Dinanzi a questi dati occorre quindi evidenziare come, a fronte di successi in campo internazionale che fortunatamente ancora arridono alle nostre imprese di eccellenza, resta la realtà di una industria italiana che nel suo complesso continua a perdere colpi sullo scacchiere della competizione internazionale.
E’ tutto questo che ci allontana dall’Europa. Non sono i vincoli ed i regolamenti di Bruxelles. Certo, anche questi ultimi aiutano in negativo, esasperando difficoltà di cui tenere conto.
Ma si tratta di difficoltà, è questo il punto nodale, che preesistono e nascono in Italia, non in Europa.
Il problema allora non è quello che stava scritto su alcuni slogan, più o meno fortunati, di questa ultima campagna elettorale.
Non si tratta, cioè, di portare l’Europa in Italia o, se si preferisce, l’Italia in Europa. Si tratta di essere europei ed italiani insieme.
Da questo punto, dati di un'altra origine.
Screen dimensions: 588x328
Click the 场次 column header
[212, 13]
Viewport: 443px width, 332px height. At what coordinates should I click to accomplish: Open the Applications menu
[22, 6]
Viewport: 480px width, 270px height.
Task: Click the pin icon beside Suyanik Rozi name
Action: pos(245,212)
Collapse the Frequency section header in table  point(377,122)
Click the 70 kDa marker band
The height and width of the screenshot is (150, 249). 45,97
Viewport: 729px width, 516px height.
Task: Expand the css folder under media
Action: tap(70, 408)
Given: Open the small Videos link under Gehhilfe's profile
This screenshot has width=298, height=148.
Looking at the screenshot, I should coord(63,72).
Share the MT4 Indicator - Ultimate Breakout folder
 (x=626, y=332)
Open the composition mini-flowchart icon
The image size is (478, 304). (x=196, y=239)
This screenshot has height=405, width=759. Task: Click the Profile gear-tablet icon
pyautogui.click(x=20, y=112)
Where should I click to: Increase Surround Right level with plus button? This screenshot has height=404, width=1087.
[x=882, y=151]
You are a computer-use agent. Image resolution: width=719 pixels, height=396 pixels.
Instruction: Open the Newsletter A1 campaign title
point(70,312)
Si tratta cioè di ragionare, e soprattutto di operare, in termini globali avendo sempre a mente le nostre specificità. Riuscendo anzi a trasformare queste specificità in risorse.
Questo sforzo ideativo e progettuale è stato finora insufficiente. Tuttavia non occorre scoraggiarsi e rifugiarsi nell’idea che l’Europa non ci riguardi.
Bankitalia arriva a sostenere che persino le debolezze strutturali del nostro apparato produttivo possono configurare, se ben gestite, nuove opportunità di sviluppo e di crescita. Ma occorre che, a monte, vi sia la consapevolezza che il momento è reso difficile dalle nostre fragilità e su queste ultime è necessario lavorare in profondità e senza dispersioni.
E’ questo il modo più maturo per ampliare orizzonti ed interessi.
Solo così vivremo davvero l’Europa, sentendoci cittadini di questa comunità allargata non solo nei pochi mesi che precedono la consultazione elettorale.
Solo così i rintocchi dell’Europa, che tutti gli altri già ascoltano da tempo, potranno farsi sentire adeguatamente anche in Italia.